Try it -
For each record that follows, restate the text exactly and drop the pictures.

[Extracted records — start]

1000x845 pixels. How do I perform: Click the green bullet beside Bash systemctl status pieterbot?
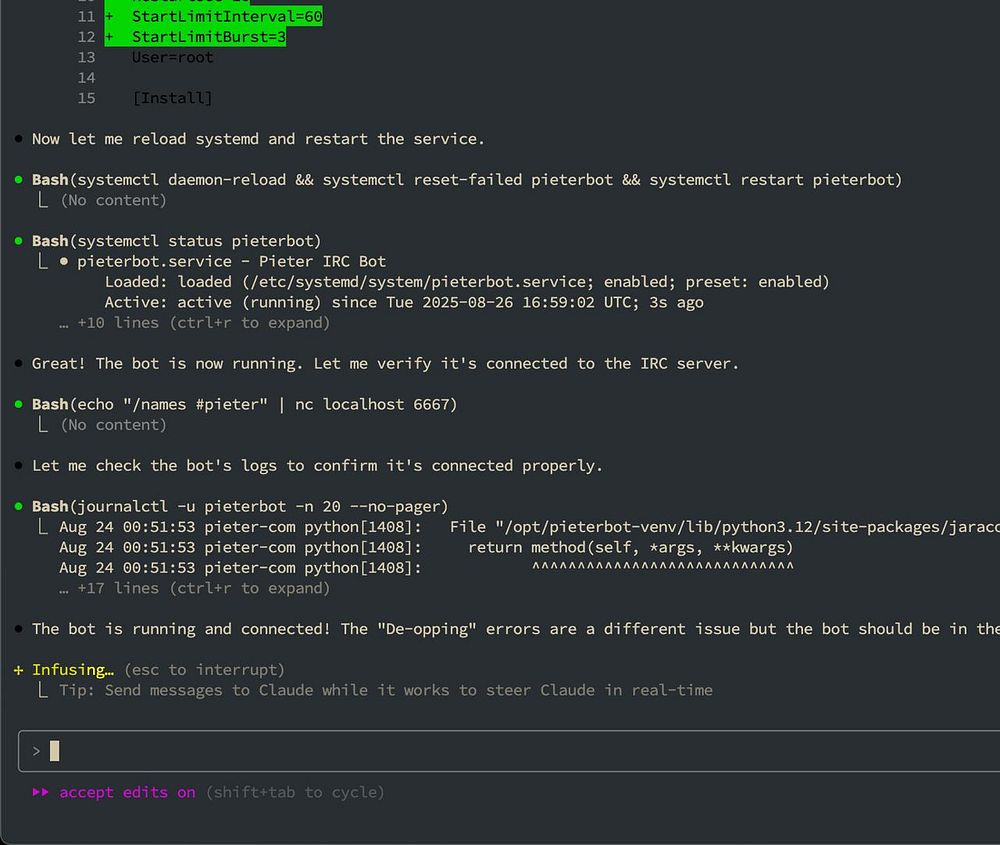(x=18, y=241)
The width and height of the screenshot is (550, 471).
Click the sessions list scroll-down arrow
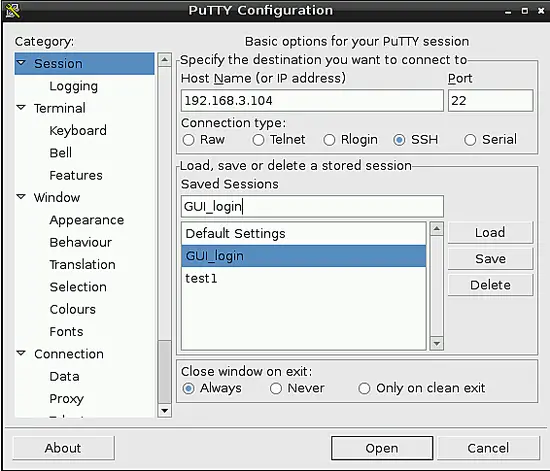click(437, 343)
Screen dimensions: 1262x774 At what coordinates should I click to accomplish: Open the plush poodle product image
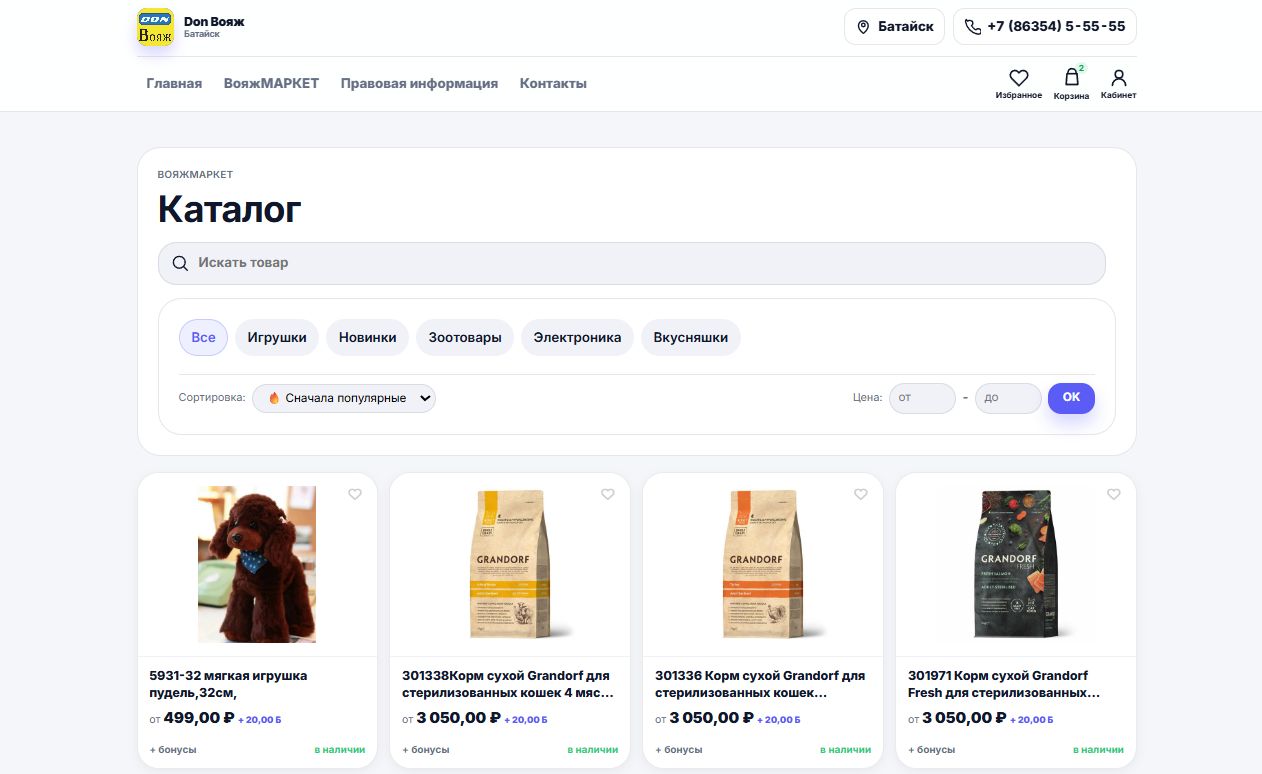pyautogui.click(x=257, y=564)
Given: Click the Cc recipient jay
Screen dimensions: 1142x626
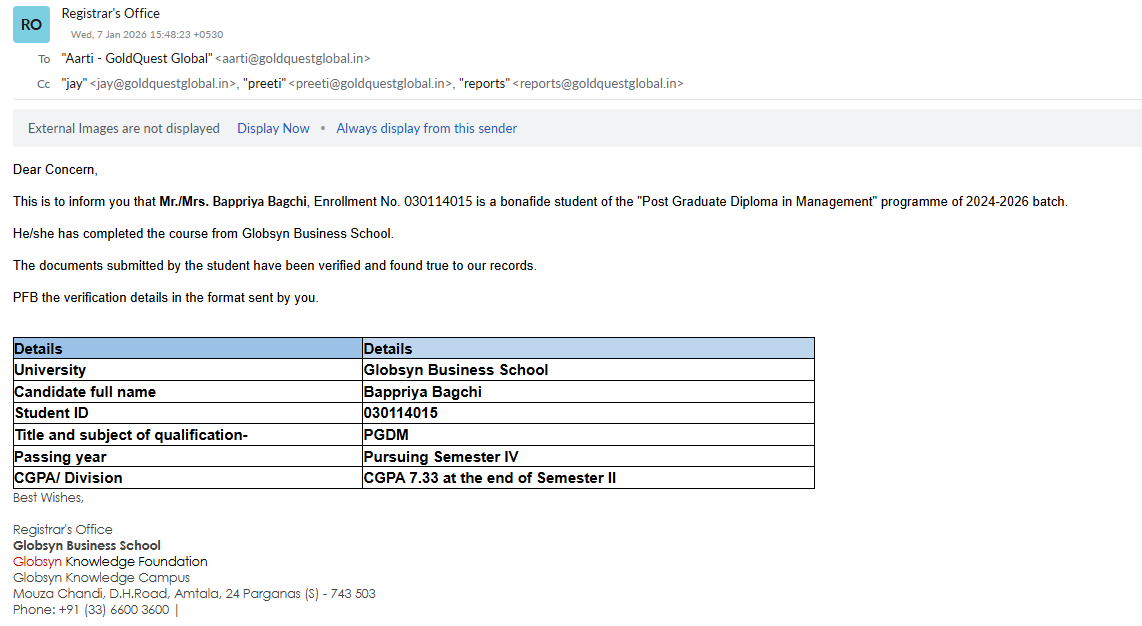Looking at the screenshot, I should click(75, 84).
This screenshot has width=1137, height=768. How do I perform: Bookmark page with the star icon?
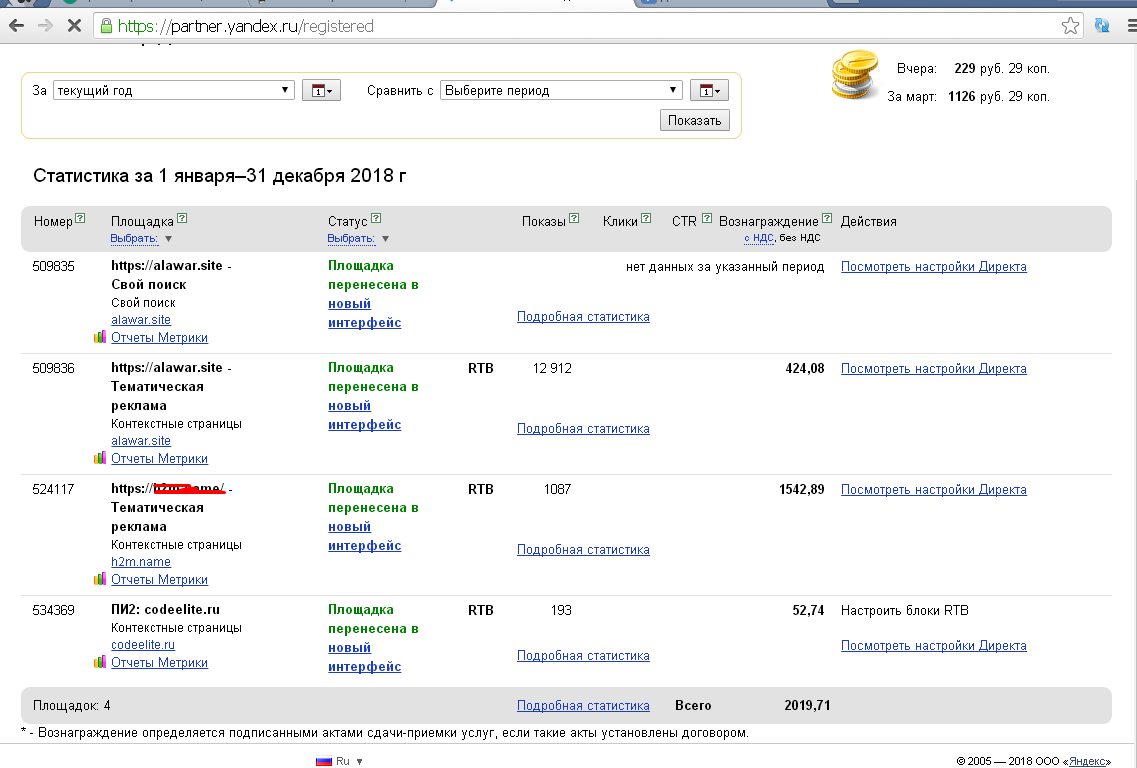pyautogui.click(x=1070, y=26)
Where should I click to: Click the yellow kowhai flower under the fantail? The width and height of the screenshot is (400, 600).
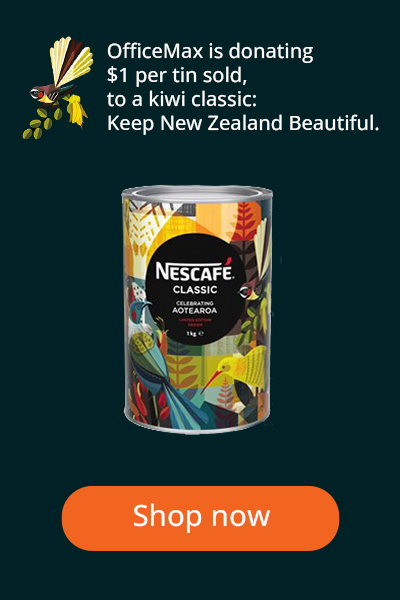[76, 111]
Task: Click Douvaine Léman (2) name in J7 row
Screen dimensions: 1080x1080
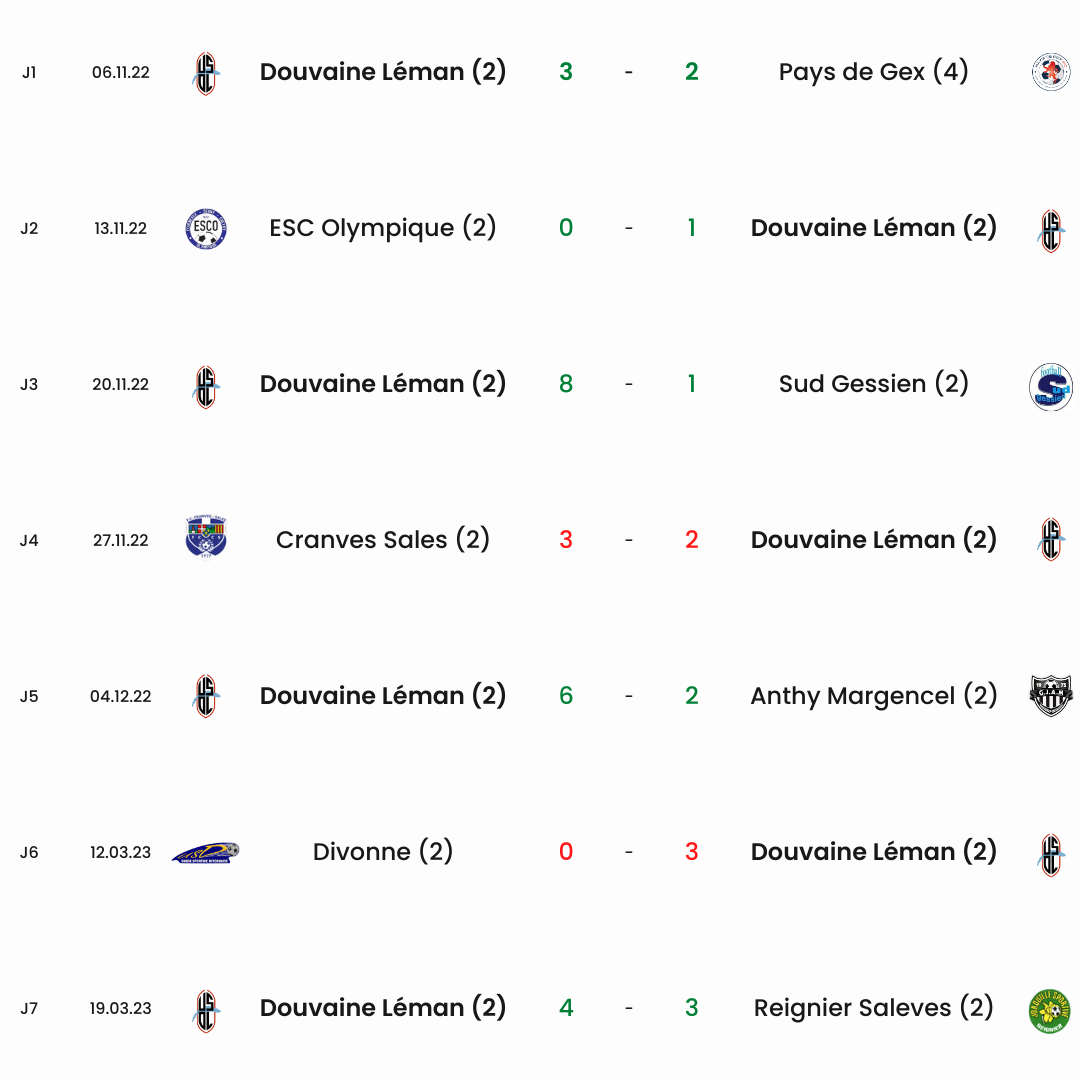Action: pyautogui.click(x=382, y=1008)
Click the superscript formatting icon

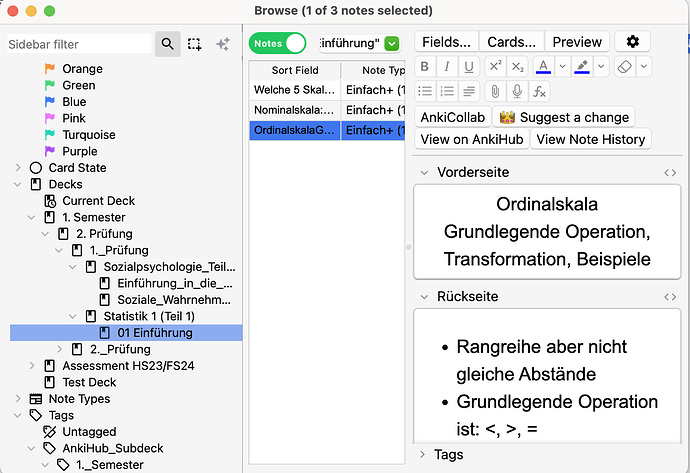click(x=495, y=67)
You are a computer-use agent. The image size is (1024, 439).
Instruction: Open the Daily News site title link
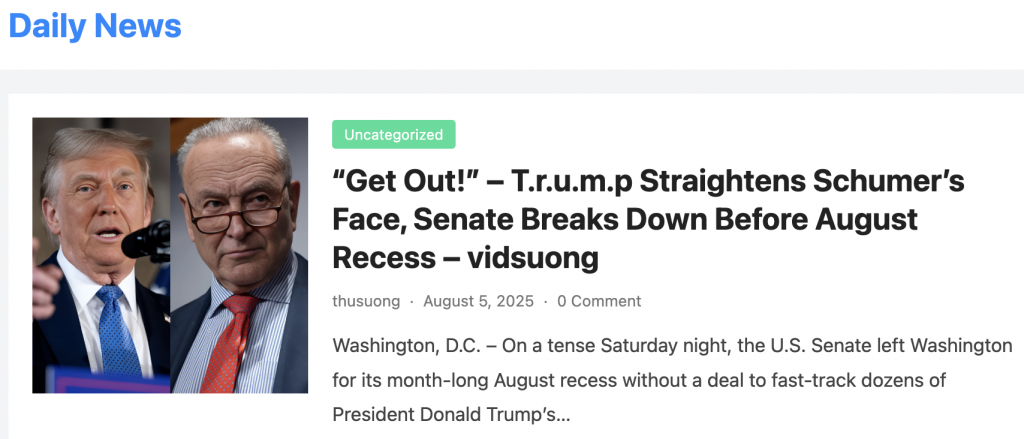point(95,25)
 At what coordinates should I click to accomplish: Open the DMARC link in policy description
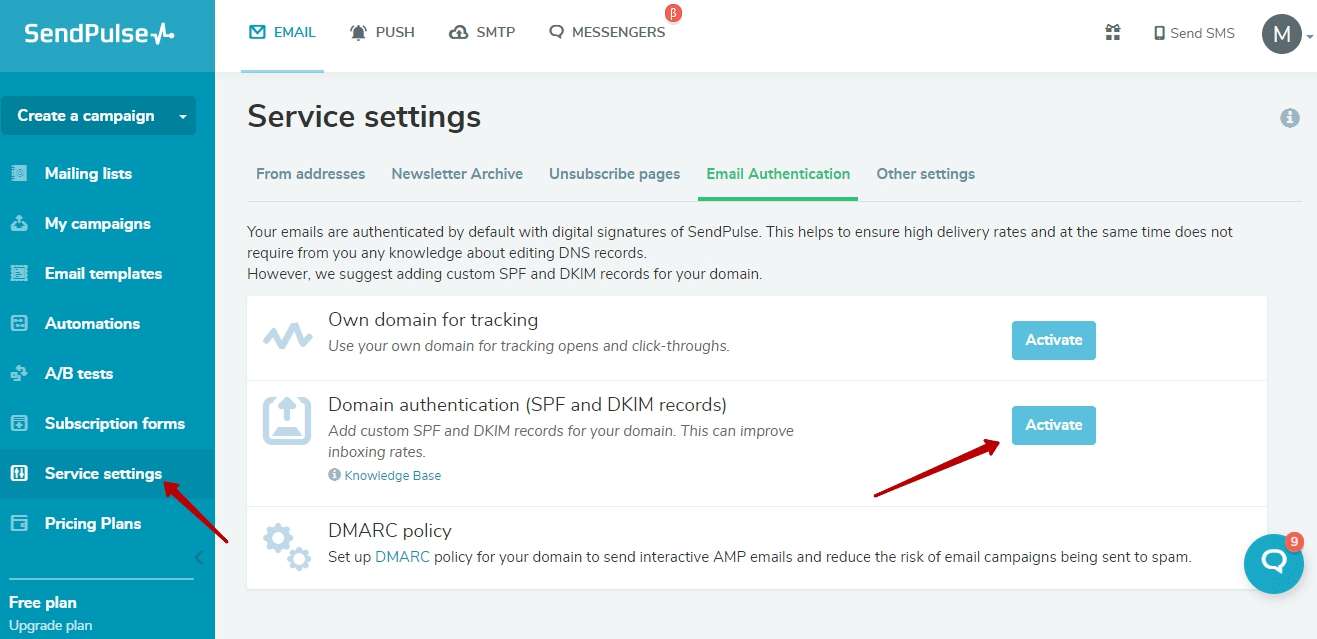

[Extracted records — finish]

Exercise output -
1000x845 pixels. How do I perform: Click the green bullet beside Bash systemctl status pieterbot?
(x=18, y=241)
The width and height of the screenshot is (550, 471).
Click the sessions list scroll-down arrow
click(437, 343)
Screen dimensions: 1262x774 At what coordinates should I click to accomplish: Open the plush poodle product image
pyautogui.click(x=257, y=564)
Given: Click the Cc recipient jay
Screen dimensions: 1142x626
Looking at the screenshot, I should click(75, 84).
This screenshot has width=1137, height=768. How do I perform: Bookmark page with the star icon?
pyautogui.click(x=1070, y=26)
Where should I click to: Click the yellow kowhai flower under the fantail? The width and height of the screenshot is (400, 600).
[76, 111]
Task: Click Douvaine Léman (2) name in J7 row
Screen dimensions: 1080x1080
Action: pyautogui.click(x=382, y=1008)
Click the superscript formatting icon

click(x=495, y=67)
You are a computer-use agent. The image size is (1024, 439).
Instruction: Open the Daily News site title link
point(95,25)
 At what coordinates should I click to accomplish: Open the DMARC link in policy description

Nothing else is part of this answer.